# [Required work]
Rewrite every line from the first one up to and including the line with "Expand the TS", requests included, and scale each coordinate in the answers by 0.8, rounding to whole numbers with halves going up. Leave all other numbers unchanged.

* BEGIN Provided data *

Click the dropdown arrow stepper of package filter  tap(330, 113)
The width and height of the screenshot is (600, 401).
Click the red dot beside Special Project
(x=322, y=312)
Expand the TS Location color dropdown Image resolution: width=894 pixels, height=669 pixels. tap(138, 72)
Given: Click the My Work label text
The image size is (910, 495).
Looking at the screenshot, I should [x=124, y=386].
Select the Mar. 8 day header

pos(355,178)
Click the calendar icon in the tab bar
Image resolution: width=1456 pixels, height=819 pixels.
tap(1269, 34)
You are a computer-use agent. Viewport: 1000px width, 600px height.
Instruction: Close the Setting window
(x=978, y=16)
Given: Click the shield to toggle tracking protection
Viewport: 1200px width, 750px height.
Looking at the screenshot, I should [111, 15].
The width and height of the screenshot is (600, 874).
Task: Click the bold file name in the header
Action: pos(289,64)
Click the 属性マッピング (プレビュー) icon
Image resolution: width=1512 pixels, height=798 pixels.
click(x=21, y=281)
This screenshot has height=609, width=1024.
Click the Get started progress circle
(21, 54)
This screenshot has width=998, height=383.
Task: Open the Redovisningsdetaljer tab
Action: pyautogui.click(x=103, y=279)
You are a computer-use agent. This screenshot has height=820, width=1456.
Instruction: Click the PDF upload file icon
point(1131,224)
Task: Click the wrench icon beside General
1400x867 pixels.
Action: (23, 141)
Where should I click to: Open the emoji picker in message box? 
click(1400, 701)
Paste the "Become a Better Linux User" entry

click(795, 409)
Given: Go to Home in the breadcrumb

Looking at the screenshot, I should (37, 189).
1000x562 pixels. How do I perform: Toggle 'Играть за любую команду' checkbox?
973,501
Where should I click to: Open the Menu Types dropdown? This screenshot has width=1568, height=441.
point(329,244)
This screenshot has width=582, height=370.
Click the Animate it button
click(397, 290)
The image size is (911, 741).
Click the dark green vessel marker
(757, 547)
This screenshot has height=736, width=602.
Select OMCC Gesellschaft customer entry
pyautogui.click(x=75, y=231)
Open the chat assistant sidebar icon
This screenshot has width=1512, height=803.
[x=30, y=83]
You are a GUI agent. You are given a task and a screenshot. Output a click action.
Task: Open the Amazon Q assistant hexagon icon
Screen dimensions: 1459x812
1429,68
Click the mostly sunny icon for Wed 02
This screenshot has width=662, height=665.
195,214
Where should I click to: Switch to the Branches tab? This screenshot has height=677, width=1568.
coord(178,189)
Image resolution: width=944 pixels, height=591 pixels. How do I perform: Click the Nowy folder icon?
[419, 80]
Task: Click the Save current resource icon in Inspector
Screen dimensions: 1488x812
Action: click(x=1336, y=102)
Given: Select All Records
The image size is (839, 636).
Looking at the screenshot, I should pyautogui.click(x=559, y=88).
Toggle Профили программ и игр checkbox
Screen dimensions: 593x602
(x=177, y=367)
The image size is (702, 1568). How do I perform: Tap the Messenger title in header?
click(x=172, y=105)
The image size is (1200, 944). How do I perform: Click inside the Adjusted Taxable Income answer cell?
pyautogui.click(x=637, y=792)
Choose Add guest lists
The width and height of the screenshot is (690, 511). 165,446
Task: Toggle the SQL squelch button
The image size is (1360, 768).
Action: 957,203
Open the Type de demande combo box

* END Provided data *

# [Result]
Click the dropdown arrow stepper of package filter  tap(264, 90)
The width and height of the screenshot is (600, 401).
Click the red dot beside Special Project
(x=258, y=250)
Expand the TS Location color dropdown Image resolution: width=894 pixels, height=669 pixels. tap(110, 58)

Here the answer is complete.